→ **GIVEN TASK**
Reproduce the records that begin at the line containing "Where should I click to: Click the heading" and end after the line containing "click(694, 114)", both included. Scale every click coordinate in the answers by 0.6, rounding to whole numbers with halves rounded up, and leave all other text unchanged.

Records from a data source
_ _ _ _ _
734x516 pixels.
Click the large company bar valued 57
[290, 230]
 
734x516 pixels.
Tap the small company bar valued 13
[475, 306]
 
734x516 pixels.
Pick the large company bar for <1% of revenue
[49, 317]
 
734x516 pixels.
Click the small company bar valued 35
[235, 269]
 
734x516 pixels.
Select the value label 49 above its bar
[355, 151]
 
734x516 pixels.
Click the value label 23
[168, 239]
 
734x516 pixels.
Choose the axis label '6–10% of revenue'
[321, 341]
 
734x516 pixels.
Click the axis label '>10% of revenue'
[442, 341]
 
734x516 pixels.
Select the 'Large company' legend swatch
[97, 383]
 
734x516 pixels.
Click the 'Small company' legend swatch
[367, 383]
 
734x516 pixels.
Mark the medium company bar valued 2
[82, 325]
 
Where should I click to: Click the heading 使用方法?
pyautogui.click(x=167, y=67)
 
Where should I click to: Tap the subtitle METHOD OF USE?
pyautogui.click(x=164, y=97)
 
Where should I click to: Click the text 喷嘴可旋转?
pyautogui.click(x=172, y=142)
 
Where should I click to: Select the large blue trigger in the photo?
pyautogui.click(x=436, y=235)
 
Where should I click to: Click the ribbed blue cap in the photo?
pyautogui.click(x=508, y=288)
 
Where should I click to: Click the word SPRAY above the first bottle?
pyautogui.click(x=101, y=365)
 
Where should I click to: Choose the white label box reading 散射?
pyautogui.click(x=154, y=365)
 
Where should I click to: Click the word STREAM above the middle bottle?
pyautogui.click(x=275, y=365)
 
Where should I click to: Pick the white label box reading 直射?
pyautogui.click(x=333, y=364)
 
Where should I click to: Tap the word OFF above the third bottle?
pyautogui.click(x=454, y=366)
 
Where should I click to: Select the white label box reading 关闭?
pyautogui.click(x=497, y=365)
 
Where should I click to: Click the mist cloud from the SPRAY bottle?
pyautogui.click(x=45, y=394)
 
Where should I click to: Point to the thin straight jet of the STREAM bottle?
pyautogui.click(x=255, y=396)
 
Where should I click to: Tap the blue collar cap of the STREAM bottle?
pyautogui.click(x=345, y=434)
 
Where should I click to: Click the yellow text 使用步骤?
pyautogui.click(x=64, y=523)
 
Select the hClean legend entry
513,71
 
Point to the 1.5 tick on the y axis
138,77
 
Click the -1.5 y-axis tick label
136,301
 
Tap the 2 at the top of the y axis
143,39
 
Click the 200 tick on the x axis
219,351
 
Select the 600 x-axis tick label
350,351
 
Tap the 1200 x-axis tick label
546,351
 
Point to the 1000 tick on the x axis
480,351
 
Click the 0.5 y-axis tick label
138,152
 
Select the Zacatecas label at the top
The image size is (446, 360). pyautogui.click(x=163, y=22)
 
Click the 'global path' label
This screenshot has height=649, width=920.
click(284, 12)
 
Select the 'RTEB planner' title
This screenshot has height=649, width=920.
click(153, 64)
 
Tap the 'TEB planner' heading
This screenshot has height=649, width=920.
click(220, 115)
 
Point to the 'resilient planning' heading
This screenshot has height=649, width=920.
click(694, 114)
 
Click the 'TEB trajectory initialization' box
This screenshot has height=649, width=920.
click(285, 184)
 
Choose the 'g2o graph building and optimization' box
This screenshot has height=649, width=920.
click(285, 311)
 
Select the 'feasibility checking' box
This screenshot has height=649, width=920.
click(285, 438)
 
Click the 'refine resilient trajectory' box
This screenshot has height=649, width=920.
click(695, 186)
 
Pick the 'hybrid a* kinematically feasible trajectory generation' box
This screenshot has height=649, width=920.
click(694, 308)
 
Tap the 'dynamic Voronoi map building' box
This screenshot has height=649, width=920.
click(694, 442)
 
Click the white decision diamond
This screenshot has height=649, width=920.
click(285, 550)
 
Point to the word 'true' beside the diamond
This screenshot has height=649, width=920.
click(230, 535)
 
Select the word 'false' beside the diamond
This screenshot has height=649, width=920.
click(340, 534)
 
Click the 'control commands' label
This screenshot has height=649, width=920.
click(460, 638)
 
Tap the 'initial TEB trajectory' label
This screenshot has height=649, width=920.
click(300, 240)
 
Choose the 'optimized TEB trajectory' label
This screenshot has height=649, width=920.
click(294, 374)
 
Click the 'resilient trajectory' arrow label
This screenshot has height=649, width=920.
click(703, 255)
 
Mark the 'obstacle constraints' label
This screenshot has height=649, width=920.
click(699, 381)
_ _ _ _ _
→ **RESULT OF THE EXERCISE**
Where should I click to: Click the heading 使用方法?
pyautogui.click(x=100, y=40)
 
Where should I click to: Tap the subtitle METHOD OF USE?
pyautogui.click(x=98, y=58)
 
Where should I click to: Click the text 喷嘴可旋转?
pyautogui.click(x=103, y=85)
 
Where should I click to: Select the large blue trigger in the photo?
pyautogui.click(x=262, y=141)
 
Where should I click to: Click the ribbed blue cap in the photo?
pyautogui.click(x=305, y=173)
 
Where should I click to: Click the word SPRAY above the first bottle?
pyautogui.click(x=61, y=219)
 
Where should I click to: Choose the white label box reading 散射?
pyautogui.click(x=92, y=219)
 
Where should I click to: Click the word STREAM above the middle bottle?
pyautogui.click(x=165, y=219)
 
Where should I click to: Pick the white label box reading 直射?
pyautogui.click(x=200, y=218)
 
Where should I click to: Tap the word OFF above the third bottle?
pyautogui.click(x=272, y=220)
 
Where should I click to: Select the white label box reading 关闭?
pyautogui.click(x=298, y=219)
 
Where should I click to: Click the mist cloud from the SPRAY bottle?
pyautogui.click(x=27, y=236)
 
Where should I click to: Point to the thin straight jet of the STREAM bottle?
pyautogui.click(x=153, y=238)
 
Where should I click to: Tap the blue collar cap of the STREAM bottle?
pyautogui.click(x=207, y=260)
 
Where should I click to: Click the yellow text 使用步骤?
pyautogui.click(x=38, y=314)
 
Select the hClean legend entry
308,43
 
Point to the 1.5 tick on the y axis
83,46
 
Click the -1.5 y-axis tick label
82,181
 
Tap the 2 at the top of the y axis
86,23
 
Click the 200 tick on the x axis
131,211
 
Select the 600 x-axis tick label
210,211
 
Tap the 1200 x-axis tick label
328,211
 
Point to the 1000 tick on the x axis
288,211
 
Click the 0.5 y-axis tick label
83,91
 
Select the Zacatecas label at the top
The image size is (446, 360). pyautogui.click(x=98, y=13)
 
Click the 'global path' label
This screenshot has height=649, width=920.
click(170, 7)
 
Select the 'RTEB planner' title
This screenshot has height=649, width=920.
click(92, 38)
 
Tap the 'TEB planner' heading
This screenshot has height=649, width=920.
click(132, 69)
 
Point to the 'resilient planning' heading
This screenshot has height=649, width=920.
click(416, 68)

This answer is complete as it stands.